Jリーグのレフェリーが、「日本語は難しい」という話をしていました。英語であれば、相手がメッシでも「ステップバック」といえばボールから離れます。しかし日本語で「下がれ」と命じればまるでケンカを売っているようですし、「下がってください」ではお願いしているみたいです。「下がりなさい」がいちばんよく使われそうですが、これでも〝上から目線〟を感じる選手はいるでしょう。
同じことは、道路工事の交通整理にも当てはまります。
アメリカでは、交通整理の係員はものすごく威張っています。億万長者のメルセデスベンツが来ても「止まれ」「行け」と命令するだけで、「サンキュー」などは絶対に口にしません。
それに対して日本の交通整理員は、傍から見ていてもかわいそうなくらいペコペコしています。
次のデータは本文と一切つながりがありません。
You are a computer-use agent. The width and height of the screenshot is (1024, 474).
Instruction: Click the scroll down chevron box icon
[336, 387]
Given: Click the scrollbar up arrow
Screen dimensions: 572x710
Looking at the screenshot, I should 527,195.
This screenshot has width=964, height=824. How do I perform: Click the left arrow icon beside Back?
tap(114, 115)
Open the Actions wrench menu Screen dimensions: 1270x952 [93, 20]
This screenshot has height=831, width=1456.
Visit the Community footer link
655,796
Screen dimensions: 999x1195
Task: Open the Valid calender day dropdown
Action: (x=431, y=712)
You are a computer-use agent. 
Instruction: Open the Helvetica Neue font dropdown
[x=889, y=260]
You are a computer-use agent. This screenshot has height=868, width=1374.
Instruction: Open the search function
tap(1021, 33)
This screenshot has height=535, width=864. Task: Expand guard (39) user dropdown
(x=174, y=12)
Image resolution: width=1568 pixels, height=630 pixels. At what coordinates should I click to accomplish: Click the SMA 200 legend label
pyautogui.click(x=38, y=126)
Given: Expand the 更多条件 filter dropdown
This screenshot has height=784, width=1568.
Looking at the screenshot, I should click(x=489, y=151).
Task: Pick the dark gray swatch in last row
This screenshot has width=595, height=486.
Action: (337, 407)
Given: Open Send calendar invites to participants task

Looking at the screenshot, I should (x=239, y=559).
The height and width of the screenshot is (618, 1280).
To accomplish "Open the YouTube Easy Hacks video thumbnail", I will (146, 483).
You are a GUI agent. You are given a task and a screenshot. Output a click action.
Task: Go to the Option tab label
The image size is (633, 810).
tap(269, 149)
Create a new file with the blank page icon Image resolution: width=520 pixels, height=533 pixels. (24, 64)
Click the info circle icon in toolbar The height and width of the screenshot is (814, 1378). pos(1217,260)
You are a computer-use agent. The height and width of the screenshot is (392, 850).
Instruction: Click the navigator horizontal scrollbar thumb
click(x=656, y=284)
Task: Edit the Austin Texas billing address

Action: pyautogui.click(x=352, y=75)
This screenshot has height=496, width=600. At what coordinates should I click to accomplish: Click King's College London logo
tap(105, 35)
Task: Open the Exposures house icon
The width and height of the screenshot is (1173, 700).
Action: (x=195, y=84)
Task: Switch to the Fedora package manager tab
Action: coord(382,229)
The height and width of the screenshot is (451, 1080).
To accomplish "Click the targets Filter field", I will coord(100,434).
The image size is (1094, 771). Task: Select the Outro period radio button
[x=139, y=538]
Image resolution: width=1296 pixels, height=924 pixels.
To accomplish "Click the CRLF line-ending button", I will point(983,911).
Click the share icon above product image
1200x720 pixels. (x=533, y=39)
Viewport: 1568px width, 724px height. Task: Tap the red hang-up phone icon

運転席に駆け寄って「申し訳ありませんがしばらくお待ちください」とお願いし、車を通すときは「ありがとうございました」と最敬礼する、という感じです。
この極端なちがいは、アメリカ人ががさつで日本人が丁寧だ、という国民性だけでは説明できません。
アメリカの交通整理員が尊大なのは、“上から目線”でもドライバーが腹を立てないからです。日本の交通整理員がひたすら“下から目線”なのは、命令口調を使うと怒り出すドライバーがいるからでしょう。
これは、責任と権限についての考え方がちがうからです。
アメリカ人は、責任と権限は一対一で対応していると考えます。交通整理員は道路の安全を確保する責任を負っていて、そのことに関して大きな権限を持っています。これが、すべてのドライバーに“上から目線”で命令できる根拠です。
それに対して日本では責任や権限があいまいなので、ドライバーと交通整理員は“ひと”と“ひと”として対等な関係になってしまいます。「止まれ」と命じられて「なんだ、その口のききかたは」と激怒するのは、人間として貶められたと感じるからでしょう。
しかしこれだけでは、まだ謎は残ります。
サッカーの国際試合で、「ステップバック」といわれて怒り出す日本人選手はいません。アメリカでドライブしていて、交通整理員から「ストップ」といわれて不快に思うひともいないでしょう。責任と権限のルールはきわめて明瞭ですから、誰でもすぐに理解できるのです。
だとしたら、“上から目線”を嫌うのは日本人の特徴ではなく、言葉の問題なのかもしれません。
Jリーグのレフェリングを英語にすれば、「ステップバック」に「プリーズ」はつけないでしょう。交通整理も、「ストップ」「ゴー」でみんな納得するのではないでしょうか。
日本語の複雑な尊敬語や謙譲語は、お互いの身分をつねに気にしていなければならなかった時代の産物です。それが身分のちがいのない現代まで残ってしまったため、命令形は全人格を否定する“上から目線”になってしまいました。日本語は、フラットな人間関係には向いていないのです。
老若男女を問わず異常に丁寧な言葉づかいが氾濫する理由は、日本人が日本語に混乱しているからなのかもしれません。